I apologize in advance for my poor search abilities.

Background:

For several months, I have used the basic formula (H * W * L) * .4 to convert the volume of my mold into the amount of oil to put into a lye calculator.

This method has worked just fine for me.

However, it bothers me that I can't figure out how the .4 was calculated.

I read the stickied thread about calculating oil using the .4 rule of thumb, and it was suggested that the .4 was related to the amount of water that is being mixed with the lye. That sounds reasonable, but to date, I just can't seem to recreate that math.

I have been able to accurately calculate the weight of a oil in grams that will fill a particular mold using the density of the oil to convert from volume to fluid ounces, and then to ounces, and then to grams.

But reverse engineering the .4 is just baffling me.

Does anyone have a link or explanation or just the full formula for how the .4 was derived?

Thanks in advance,
- Paul
 
I suspect it is anecdotal, someone took notes and "Reversed Engineered" the calculation :idea:
Just my 12 cents (inflation adjusted) ;-)
 
I will try to explain (sorry for my english).
I wil use grams and cubic centimeters, than I will convert in ounce and cubic inch.

First, 3 facts:
1. The density of oils is 0.900 - 0.920 grams / cubic centimeter - for example, the density of OO is 0.918 - see here: [Link no longer functional. Removed by SMF Modmin Team]
2. The density of lye is 2.13 g/cm3. See here:
http://en.wikipedia.org/wiki/Sodium_hydroxide
3. The density of water is 1 gram/cm3 (no link, belive me!)

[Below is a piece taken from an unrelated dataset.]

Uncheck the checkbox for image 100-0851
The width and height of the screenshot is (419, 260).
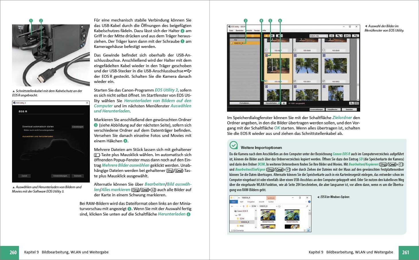295,82
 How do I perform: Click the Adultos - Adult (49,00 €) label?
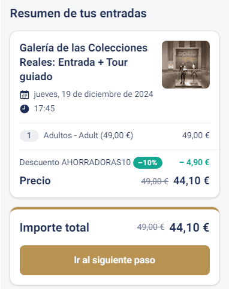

Let's say that we want to make a 100% olive oil soap using 1000 grams of oil, 0%SF, 33% lye concentration. SoapCalc gives us:

Water - 275.05 g
Lye - 135.472 g

So we have this volumes (I divided the quantities by densities):
Oil - 1000/0.918 = 1089.325
Water - 275.05/1 = 275.05
Lye - 135.472/2.13 = 63.60
--------------
Total volume - 1428 cm3

1000 g (oil) means 35.274 ounces and 1428 cm3 (total volume) means 87.14 cubic inches
Now, the final calculation:
35.274/87.14 = 0.404797 = (aprox) 0.4

Quod erat demonstrandum.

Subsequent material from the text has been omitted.